== Problem ==
Return a word-for-word copy of the complete listing below.

== Task input ==
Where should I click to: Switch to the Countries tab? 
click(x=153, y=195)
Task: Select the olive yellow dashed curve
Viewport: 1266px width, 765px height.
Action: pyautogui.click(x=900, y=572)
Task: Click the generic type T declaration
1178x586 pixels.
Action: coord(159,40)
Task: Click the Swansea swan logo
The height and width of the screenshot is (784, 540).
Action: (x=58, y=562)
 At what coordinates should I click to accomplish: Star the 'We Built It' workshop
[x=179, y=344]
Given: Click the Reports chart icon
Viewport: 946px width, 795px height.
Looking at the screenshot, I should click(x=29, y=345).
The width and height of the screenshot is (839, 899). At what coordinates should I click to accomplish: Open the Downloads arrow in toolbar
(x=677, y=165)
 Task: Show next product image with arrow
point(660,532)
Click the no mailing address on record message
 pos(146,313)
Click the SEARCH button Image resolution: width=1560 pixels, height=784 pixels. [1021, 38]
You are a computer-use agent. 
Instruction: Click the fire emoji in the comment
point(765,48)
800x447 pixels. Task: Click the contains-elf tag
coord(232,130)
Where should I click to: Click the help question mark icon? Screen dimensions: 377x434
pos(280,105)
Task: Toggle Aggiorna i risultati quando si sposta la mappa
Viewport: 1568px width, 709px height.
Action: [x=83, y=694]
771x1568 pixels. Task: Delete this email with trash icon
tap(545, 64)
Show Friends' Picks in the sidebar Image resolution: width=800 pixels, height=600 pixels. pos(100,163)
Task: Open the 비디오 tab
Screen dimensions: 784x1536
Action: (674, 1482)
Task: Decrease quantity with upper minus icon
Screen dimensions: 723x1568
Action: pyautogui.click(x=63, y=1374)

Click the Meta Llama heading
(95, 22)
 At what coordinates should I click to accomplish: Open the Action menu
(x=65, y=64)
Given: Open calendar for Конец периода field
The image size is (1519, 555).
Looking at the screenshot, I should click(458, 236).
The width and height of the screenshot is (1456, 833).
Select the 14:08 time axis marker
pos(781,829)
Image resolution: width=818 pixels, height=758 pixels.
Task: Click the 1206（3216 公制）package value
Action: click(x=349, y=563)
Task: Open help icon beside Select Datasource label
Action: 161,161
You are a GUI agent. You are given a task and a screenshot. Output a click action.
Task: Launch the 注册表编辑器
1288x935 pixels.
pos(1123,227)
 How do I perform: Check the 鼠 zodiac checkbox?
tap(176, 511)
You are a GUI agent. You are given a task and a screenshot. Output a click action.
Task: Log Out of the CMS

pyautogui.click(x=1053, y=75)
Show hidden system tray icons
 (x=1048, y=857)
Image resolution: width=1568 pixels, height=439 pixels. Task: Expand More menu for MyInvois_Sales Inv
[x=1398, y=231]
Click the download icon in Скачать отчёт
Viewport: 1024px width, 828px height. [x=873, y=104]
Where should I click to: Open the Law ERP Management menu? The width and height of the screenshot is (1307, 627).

== Answer space ==
Where should I click to: Switch to the Countries tab? 
click(x=153, y=195)
Task: Select the olive yellow dashed curve
Viewport: 1266px width, 765px height.
Action: pyautogui.click(x=900, y=572)
Task: Click the generic type T declaration
1178x586 pixels.
Action: coord(159,40)
Task: Click the Swansea swan logo
The height and width of the screenshot is (784, 540).
Action: (x=58, y=562)
 At what coordinates should I click to accomplish: Star the 'We Built It' workshop
[x=179, y=344]
Given: Click the Reports chart icon
Viewport: 946px width, 795px height.
Looking at the screenshot, I should click(x=29, y=345).
The width and height of the screenshot is (839, 899). At what coordinates should I click to accomplish: Open the Downloads arrow in toolbar
(x=677, y=165)
 Task: Show next product image with arrow
point(660,532)
Click the no mailing address on record message
 pos(146,313)
Click the SEARCH button Image resolution: width=1560 pixels, height=784 pixels. [1021, 38]
You are a computer-use agent. 
Instruction: Click the fire emoji in the comment
point(765,48)
800x447 pixels. Task: Click the contains-elf tag
coord(232,130)
Where should I click to: Click the help question mark icon? Screen dimensions: 377x434
pos(280,105)
Task: Toggle Aggiorna i risultati quando si sposta la mappa
Viewport: 1568px width, 709px height.
Action: [x=83, y=694]
771x1568 pixels. Task: Delete this email with trash icon
tap(545, 64)
Show Friends' Picks in the sidebar Image resolution: width=800 pixels, height=600 pixels. pos(100,163)
Task: Open the 비디오 tab
Screen dimensions: 784x1536
Action: (674, 1482)
Task: Decrease quantity with upper minus icon
Screen dimensions: 723x1568
Action: pyautogui.click(x=63, y=1374)

Click the Meta Llama heading
(95, 22)
 At what coordinates should I click to accomplish: Open the Action menu
(x=65, y=64)
Given: Open calendar for Конец периода field
The image size is (1519, 555).
Looking at the screenshot, I should click(458, 236).
The width and height of the screenshot is (1456, 833).
Select the 14:08 time axis marker
pos(781,829)
Image resolution: width=818 pixels, height=758 pixels.
Task: Click the 1206（3216 公制）package value
Action: click(x=349, y=563)
Task: Open help icon beside Select Datasource label
Action: 161,161
You are a GUI agent. You are given a task and a screenshot. Output a click action.
Task: Launch the 注册表编辑器
1288x935 pixels.
pos(1123,227)
 How do I perform: Check the 鼠 zodiac checkbox?
tap(176, 511)
You are a GUI agent. You are given a task and a screenshot. Output a click action.
Task: Log Out of the CMS

pyautogui.click(x=1053, y=75)
Show hidden system tray icons
 (x=1048, y=857)
Image resolution: width=1568 pixels, height=439 pixels. Task: Expand More menu for MyInvois_Sales Inv
[x=1398, y=231]
Click the download icon in Скачать отчёт
Viewport: 1024px width, 828px height. [x=873, y=104]
Where should I click to: Open the Law ERP Management menu? The width and height of the screenshot is (1307, 627).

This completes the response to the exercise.